A few people here already gave you examples from French where changing the gender changes the meaning. This isn’t a language feature that would be related to gendered words, the existence of these examples is a similar coincidence to the existence of homonyms – words that are spelled the same but have different meaning. For example, “bank” in English can (among other things) be “a river bank” or “account in a bank”. These two “bank”s have a completely different etymology and they just happen to end up spelled and pronounced the same in current English. Many examples of masculine and feminine forms of the same word having different meanings are such accidents.

Of course, there are also cases where the change of gender is also meaningful. For example, the Spanish “el gato” and “la gata” are words for a male and a female cat. Here it’s actually two forms of the same word, with one extra difference: the first one uses the masculine suffix -o, the second one the feminine suffix -a.

There isn’t one universal way how words get their genders. In many languages the genders for inanimate objects mostly follow syntactic rules. For example, in German one way to form diminuitives is by attaching the -chen suffix, and grammatically everything with this suffix is in neuter (a neutral gender that’s neither masculine nor feminine). Der Tisch (a table, masculine) becomes das Tischchen (a tiny table, neuter). The current German word for a girl, das Mädchen, is also in neuter due to this grammatical reason, even though girls are obviously feminine. (The word itself is a diminuitive of an old word for a girl-servant, cognate with the modern English “maid”.)

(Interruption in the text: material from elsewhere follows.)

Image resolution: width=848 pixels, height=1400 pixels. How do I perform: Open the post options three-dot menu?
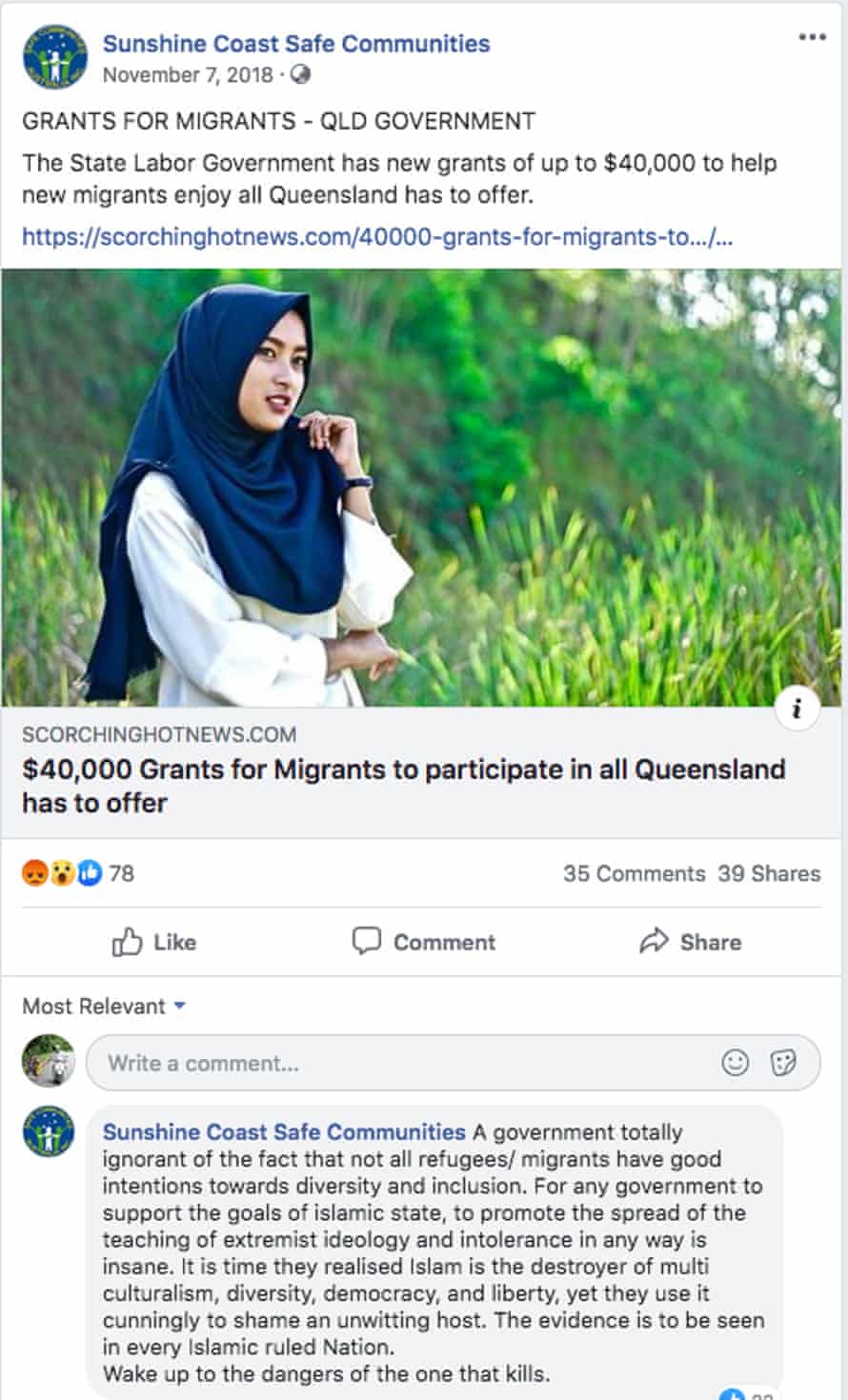click(x=812, y=37)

Many languages (e.g., Latin and also almost all modern Slavic languages) express grammatical cases via suffixes. If you saw the movie Life of Brian, there is one famous scene where the Roman centurion corrects Brian’s spelling, and one of the corrections is that his original “domus” (the home) should be “domum” (in the direction towards the home). In Slovak, the English phrases “a rabbit”, “meat of a rabbit”, and “stew with a rabbit” are spelled “zaja**c**”, “mäso zo zaja**ca**”, and “guláš so zaja**com**”. In these languages, there are multiple sets of suffixes that can be used to express the different grammatical cases, and the grammatical gender of inanimate objects is mostly determined by the best-fitting set of suffixes. To put it very simply, words that rhyme tend to have the same gender. So, for example, words for inanimate objects that resemble words for actually masculine objects now have the masculine grammatical gender and use the same or very similar suffixes for declension.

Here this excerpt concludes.